Exercise goal -
Each record must be repeated exactly. None may be dropped.

Extracted data -
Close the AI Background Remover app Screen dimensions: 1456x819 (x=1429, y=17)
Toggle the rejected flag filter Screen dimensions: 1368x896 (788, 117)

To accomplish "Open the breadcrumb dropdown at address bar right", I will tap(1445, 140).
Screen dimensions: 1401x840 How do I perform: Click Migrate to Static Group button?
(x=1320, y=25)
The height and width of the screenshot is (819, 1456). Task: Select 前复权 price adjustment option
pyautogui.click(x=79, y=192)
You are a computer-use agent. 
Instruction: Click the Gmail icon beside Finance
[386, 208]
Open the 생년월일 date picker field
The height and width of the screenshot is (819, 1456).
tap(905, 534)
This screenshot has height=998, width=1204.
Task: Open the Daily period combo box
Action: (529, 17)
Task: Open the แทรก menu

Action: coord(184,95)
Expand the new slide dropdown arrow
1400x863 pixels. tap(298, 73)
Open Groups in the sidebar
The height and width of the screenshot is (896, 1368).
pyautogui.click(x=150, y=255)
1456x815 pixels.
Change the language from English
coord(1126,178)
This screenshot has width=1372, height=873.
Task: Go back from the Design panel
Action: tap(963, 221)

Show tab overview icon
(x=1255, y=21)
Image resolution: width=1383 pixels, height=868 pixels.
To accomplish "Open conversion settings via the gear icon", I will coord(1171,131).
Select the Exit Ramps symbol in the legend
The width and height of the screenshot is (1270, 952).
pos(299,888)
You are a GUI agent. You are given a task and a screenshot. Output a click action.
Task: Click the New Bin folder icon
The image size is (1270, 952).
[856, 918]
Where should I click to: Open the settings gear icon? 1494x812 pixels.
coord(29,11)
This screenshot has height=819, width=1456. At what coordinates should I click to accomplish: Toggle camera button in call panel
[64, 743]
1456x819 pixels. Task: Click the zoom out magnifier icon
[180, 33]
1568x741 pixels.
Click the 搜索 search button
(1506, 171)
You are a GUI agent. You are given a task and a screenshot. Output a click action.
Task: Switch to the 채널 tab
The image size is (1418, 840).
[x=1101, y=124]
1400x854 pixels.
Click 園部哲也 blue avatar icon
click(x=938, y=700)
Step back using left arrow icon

Finished exercise -
Close the AI Background Remover app Screen dimensions: 1456x819 (x=1429, y=17)
Toggle the rejected flag filter Screen dimensions: 1368x896 (788, 117)

To accomplish "Open the breadcrumb dropdown at address bar right", I will tap(1445, 140).
Screen dimensions: 1401x840 How do I perform: Click Migrate to Static Group button?
(x=1320, y=25)
The height and width of the screenshot is (819, 1456). Task: Select 前复权 price adjustment option
pyautogui.click(x=79, y=192)
You are a computer-use agent. 
Instruction: Click the Gmail icon beside Finance
[386, 208]
Open the 생년월일 date picker field
The height and width of the screenshot is (819, 1456).
tap(905, 534)
This screenshot has height=998, width=1204.
Task: Open the Daily period combo box
Action: (529, 17)
Task: Open the แทรก menu

Action: coord(184,95)
Expand the new slide dropdown arrow
1400x863 pixels. tap(298, 73)
Open Groups in the sidebar
The height and width of the screenshot is (896, 1368).
pyautogui.click(x=150, y=255)
1456x815 pixels.
Change the language from English
coord(1126,178)
This screenshot has width=1372, height=873.
Task: Go back from the Design panel
Action: tap(963, 221)

Show tab overview icon
(x=1255, y=21)
Image resolution: width=1383 pixels, height=868 pixels.
To accomplish "Open conversion settings via the gear icon", I will coord(1171,131).
Select the Exit Ramps symbol in the legend
The width and height of the screenshot is (1270, 952).
pos(299,888)
You are a GUI agent. You are given a task and a screenshot. Output a click action.
Task: Click the New Bin folder icon
The image size is (1270, 952).
[856, 918]
Where should I click to: Open the settings gear icon? 1494x812 pixels.
coord(29,11)
This screenshot has height=819, width=1456. At what coordinates should I click to accomplish: Toggle camera button in call panel
[64, 743]
1456x819 pixels. Task: Click the zoom out magnifier icon
[180, 33]
1568x741 pixels.
Click the 搜索 search button
(1506, 171)
You are a GUI agent. You are given a task and a screenshot. Output a click action.
Task: Switch to the 채널 tab
The image size is (1418, 840).
[x=1101, y=124]
1400x854 pixels.
Click 園部哲也 blue avatar icon
click(x=938, y=700)
Step back using left arrow icon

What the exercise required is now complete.